The input size is chosen by the size of the picture. (In this case, it is 3x32x32) <br>
The hidden size is the size of the hidden layer and it is a value we can choose arbitrarily <br>
The output size if the number of classes we want to classify. (In this case, it is 10)

In [None]:
input_size_=3072
hidden_size_=1024
output_size_=10
regularization_ = 0.0001

network = TwoLayerNet(input_size=input_size_, hidden_size=hidden_size_, output_size=output_size_, regularization = regularization_)

iters_num = 2000
train_size = X_tr.shape[0]
batch_size = 100
learning_rate = 0.1

train_loss_list_two = []
train_acc_list_two = []
test_acc_list_two = []

iter_per_epoch = max(train_size / batch_size, 1)

In [None]:
for i in range(iters_num):

    batch_mask = np.random.choice(train_size, batch_size)
    x_batch = X_tr[batch_mask]
    t_batch = Y_tr_onehot[batch_mask]

    grad = network.gradient(x_batch, t_batch) 

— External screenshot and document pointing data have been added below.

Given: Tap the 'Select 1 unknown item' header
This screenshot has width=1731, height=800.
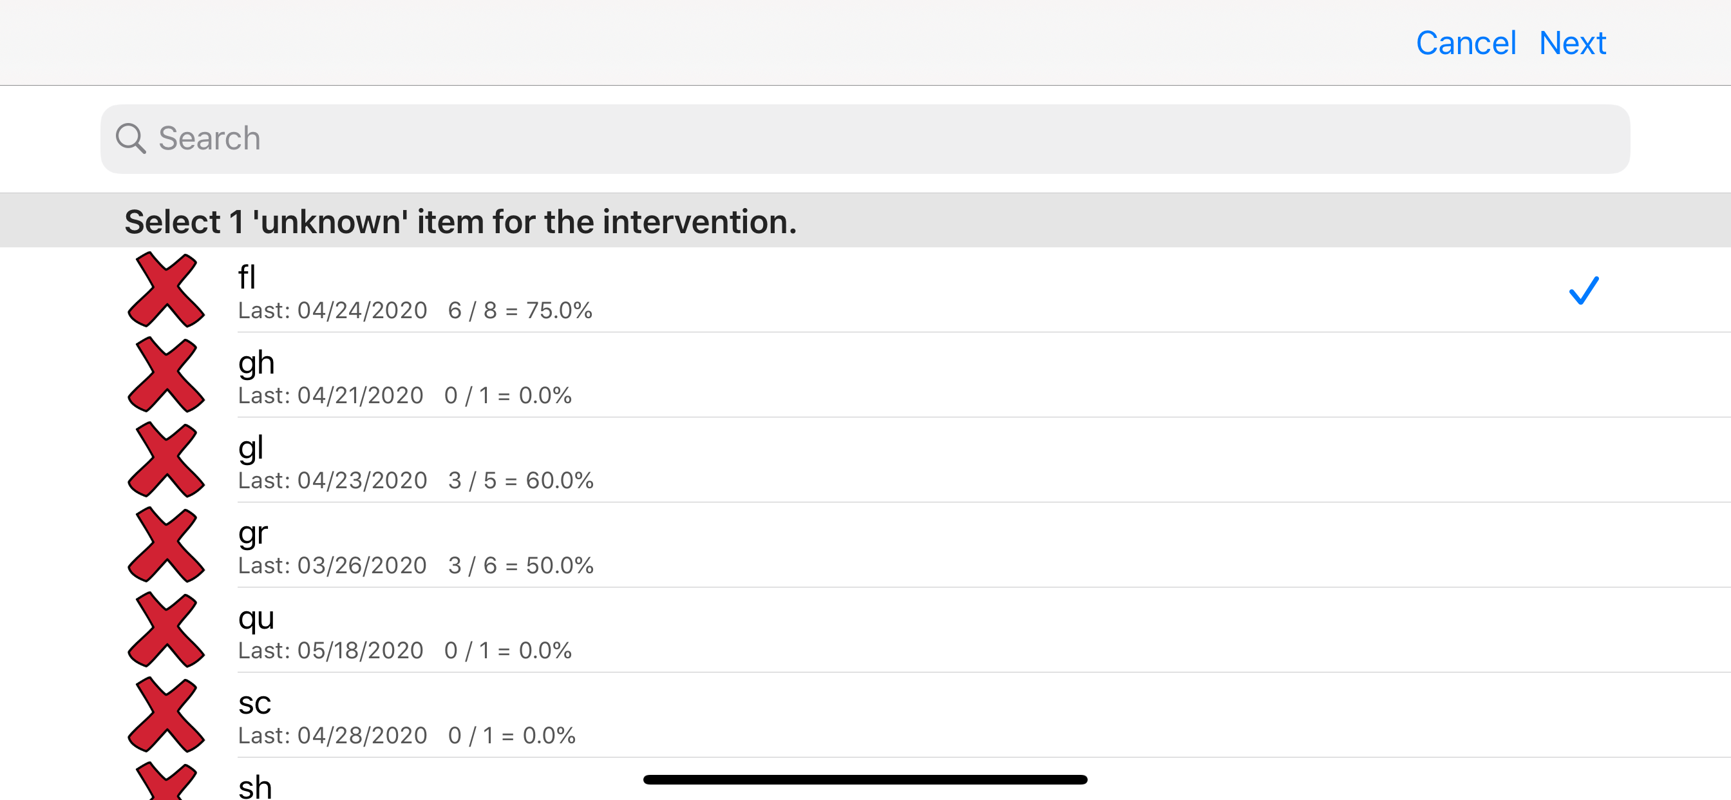Looking at the screenshot, I should tap(461, 221).
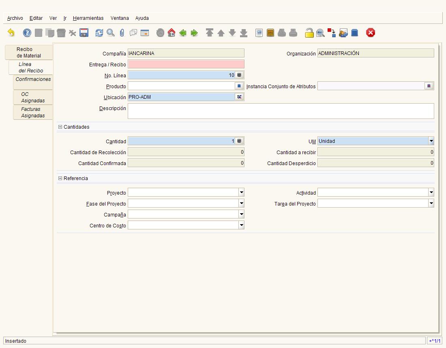
Task: Click the green forward arrow icon
Action: [x=194, y=33]
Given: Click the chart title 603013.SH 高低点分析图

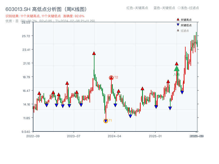Looking at the screenshot, I should click(46, 8).
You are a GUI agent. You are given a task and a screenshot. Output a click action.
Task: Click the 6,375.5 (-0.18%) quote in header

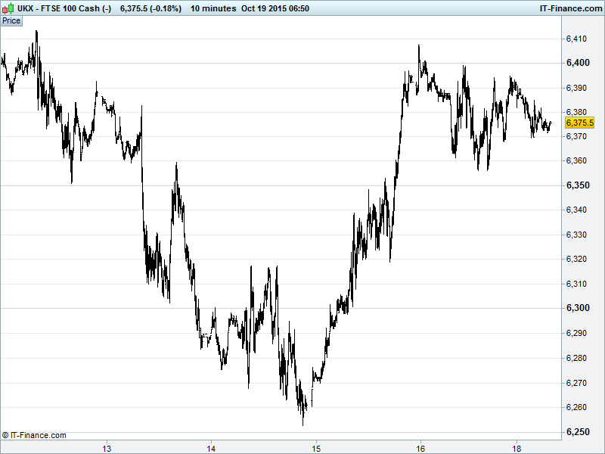coord(151,8)
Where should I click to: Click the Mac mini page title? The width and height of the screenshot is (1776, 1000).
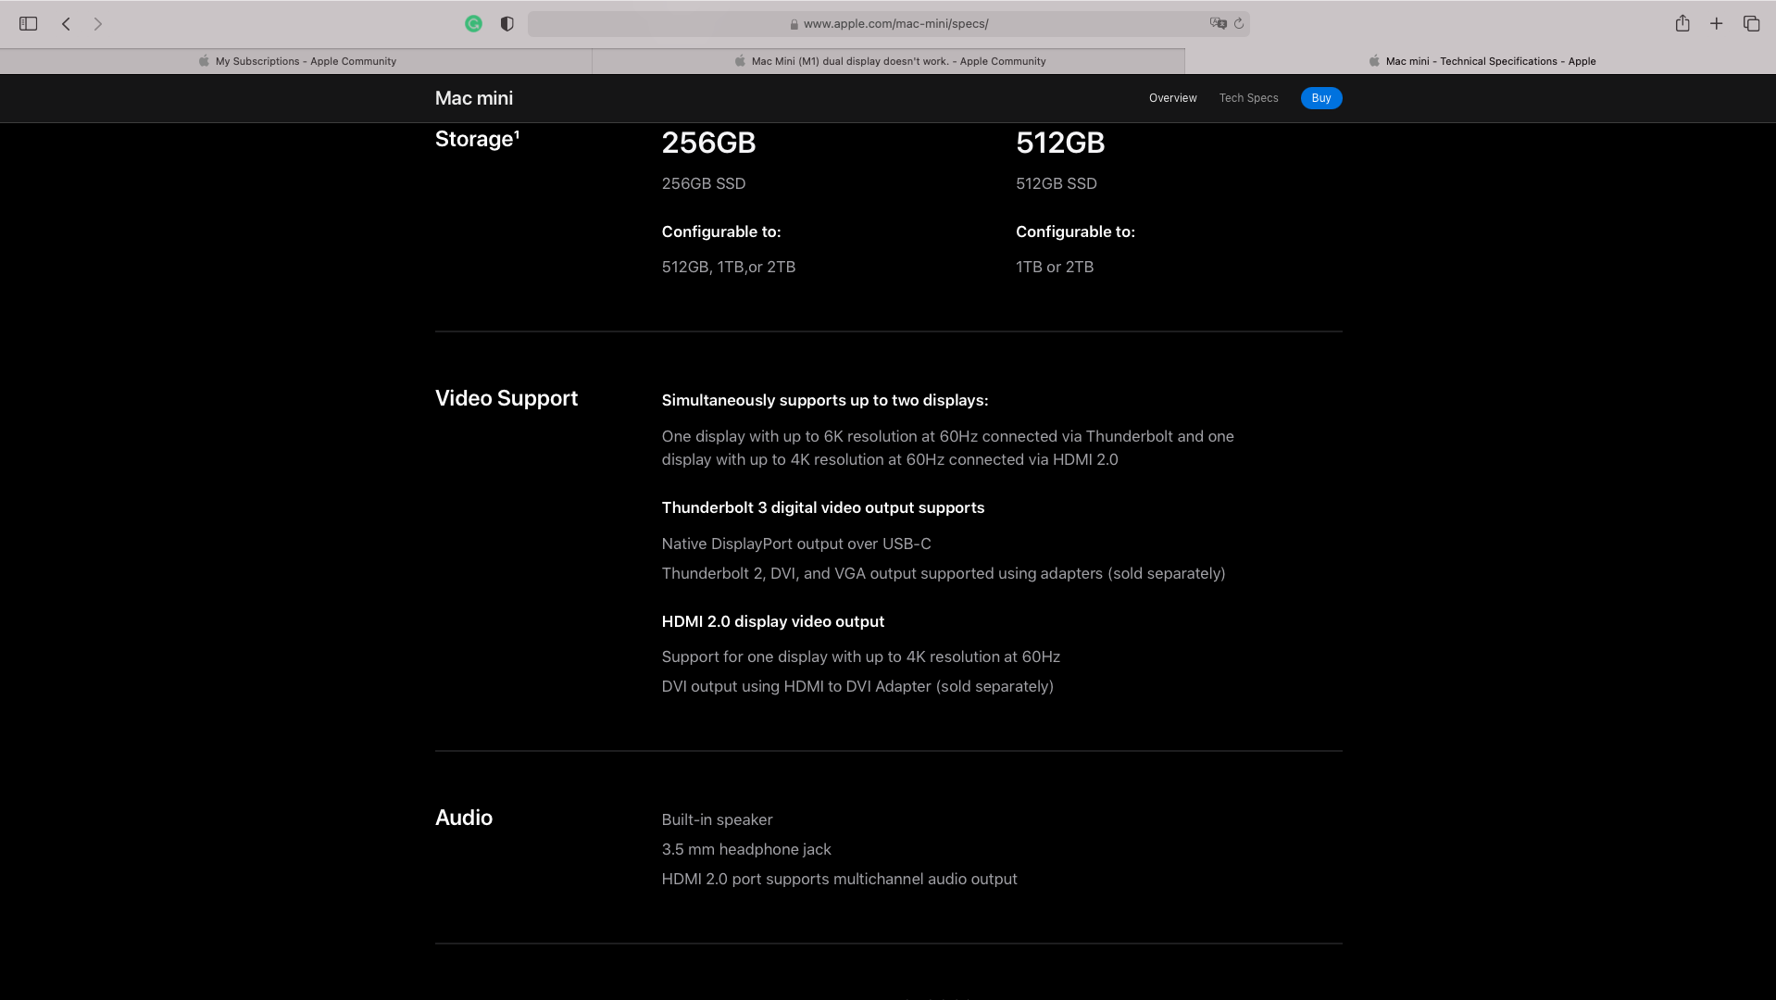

    for key in ('T1', 'b1', 'T2', 'b2'):
        network.params[key] -= learning_rate * grad[key]
    
    for key in ('T1','T2'):
        network.thetas[key] = network.params[key]

    loss = network.loss(x_batch, t_batch)
    train_loss_list_two.append(loss)    

    if i % iter_per_epoch == 0:
        train_acc = network.accuracy(X_tr, Y_tr_onehot)
        test_acc = network.accuracy(X_te, Y_te_onehot)
        train_acc_list_two.append(train_acc)
        test_acc_list_two.append(test_acc)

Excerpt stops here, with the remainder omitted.